◆ Stored records ◆
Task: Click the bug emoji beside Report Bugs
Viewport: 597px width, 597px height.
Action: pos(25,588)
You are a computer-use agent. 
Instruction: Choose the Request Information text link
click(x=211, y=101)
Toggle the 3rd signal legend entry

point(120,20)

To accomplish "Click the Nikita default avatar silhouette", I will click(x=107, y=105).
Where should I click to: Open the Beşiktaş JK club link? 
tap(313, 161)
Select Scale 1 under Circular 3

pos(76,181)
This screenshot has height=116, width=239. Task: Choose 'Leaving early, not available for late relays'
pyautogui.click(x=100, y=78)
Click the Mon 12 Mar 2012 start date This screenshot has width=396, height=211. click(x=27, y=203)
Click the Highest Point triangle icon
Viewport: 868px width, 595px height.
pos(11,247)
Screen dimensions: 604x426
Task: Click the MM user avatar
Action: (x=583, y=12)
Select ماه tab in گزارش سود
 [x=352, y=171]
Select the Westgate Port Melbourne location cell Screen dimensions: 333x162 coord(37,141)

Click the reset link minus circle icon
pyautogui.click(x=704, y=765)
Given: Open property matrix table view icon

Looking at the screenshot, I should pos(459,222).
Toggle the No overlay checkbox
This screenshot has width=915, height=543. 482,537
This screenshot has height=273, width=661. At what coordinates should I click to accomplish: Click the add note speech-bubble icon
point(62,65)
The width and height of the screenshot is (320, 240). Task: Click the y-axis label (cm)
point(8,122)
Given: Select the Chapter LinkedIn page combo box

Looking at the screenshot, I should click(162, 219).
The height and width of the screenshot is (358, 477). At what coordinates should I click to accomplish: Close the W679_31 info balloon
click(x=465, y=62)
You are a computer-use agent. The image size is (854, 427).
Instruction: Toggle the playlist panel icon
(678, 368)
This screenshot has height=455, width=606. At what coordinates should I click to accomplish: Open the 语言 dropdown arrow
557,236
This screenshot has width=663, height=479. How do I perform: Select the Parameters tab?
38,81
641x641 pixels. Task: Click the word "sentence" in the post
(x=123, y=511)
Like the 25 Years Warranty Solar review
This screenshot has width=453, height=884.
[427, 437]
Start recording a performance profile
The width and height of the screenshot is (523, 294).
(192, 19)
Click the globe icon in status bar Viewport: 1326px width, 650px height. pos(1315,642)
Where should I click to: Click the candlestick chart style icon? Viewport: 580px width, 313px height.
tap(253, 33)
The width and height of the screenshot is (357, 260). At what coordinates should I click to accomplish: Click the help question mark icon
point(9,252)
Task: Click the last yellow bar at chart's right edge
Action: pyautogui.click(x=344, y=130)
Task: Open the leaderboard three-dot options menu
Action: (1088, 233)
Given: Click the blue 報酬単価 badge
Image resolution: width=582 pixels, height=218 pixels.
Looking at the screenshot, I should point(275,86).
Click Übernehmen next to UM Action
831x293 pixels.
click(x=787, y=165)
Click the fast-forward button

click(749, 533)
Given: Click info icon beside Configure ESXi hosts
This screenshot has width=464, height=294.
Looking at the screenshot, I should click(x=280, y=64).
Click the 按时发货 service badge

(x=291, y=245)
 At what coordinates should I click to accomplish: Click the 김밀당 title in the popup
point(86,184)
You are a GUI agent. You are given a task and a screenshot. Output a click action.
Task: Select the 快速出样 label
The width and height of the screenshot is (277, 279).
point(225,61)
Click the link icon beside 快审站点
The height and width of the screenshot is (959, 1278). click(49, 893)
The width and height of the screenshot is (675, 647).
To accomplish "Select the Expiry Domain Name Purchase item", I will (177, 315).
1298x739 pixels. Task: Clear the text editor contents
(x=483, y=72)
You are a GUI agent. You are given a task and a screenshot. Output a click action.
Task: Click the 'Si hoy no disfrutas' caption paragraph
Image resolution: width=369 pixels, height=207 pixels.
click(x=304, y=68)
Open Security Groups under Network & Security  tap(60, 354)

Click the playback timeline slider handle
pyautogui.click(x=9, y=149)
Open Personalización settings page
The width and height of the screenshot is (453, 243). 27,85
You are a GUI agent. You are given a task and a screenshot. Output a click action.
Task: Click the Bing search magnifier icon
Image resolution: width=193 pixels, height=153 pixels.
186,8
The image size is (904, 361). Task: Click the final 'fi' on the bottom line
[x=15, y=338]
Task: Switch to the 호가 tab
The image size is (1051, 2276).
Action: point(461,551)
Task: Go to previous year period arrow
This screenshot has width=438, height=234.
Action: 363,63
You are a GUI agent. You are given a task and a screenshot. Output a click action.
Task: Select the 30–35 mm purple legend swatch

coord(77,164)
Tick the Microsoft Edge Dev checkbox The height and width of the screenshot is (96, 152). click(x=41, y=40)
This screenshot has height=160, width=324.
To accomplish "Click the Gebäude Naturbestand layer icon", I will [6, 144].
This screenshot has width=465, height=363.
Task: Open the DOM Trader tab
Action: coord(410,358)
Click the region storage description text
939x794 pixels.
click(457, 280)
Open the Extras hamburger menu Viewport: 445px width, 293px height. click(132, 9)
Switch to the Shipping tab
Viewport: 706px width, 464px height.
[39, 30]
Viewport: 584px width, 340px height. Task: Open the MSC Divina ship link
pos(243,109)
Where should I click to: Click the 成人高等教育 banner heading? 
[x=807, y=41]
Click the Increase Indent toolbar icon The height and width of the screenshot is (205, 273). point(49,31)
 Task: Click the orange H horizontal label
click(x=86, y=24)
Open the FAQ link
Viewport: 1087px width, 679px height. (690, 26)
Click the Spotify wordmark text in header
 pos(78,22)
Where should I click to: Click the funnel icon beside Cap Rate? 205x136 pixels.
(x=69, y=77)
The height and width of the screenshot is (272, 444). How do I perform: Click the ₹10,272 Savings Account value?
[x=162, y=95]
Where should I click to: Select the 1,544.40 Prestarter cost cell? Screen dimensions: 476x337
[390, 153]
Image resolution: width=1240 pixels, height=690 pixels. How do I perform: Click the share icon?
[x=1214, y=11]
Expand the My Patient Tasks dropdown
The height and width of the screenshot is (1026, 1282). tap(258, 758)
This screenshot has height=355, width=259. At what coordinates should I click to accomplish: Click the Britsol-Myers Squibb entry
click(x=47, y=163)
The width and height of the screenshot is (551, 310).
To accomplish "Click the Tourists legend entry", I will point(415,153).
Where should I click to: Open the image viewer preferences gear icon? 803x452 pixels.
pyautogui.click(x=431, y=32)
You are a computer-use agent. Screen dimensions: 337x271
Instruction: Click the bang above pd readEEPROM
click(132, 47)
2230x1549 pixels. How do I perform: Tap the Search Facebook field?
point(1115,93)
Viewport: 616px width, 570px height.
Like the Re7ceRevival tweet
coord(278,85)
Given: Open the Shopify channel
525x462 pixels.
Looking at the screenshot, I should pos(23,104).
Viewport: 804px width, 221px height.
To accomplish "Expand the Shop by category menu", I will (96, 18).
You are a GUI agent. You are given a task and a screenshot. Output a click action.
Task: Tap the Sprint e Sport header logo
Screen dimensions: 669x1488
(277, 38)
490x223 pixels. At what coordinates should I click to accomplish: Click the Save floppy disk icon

◆ Problem statement ◆
Those lines of the records that contain the string "Switch" should be identified and copied.

◆ Completed exercise ◆
Task: Switch to the 호가 tab
Switch to the Shipping tab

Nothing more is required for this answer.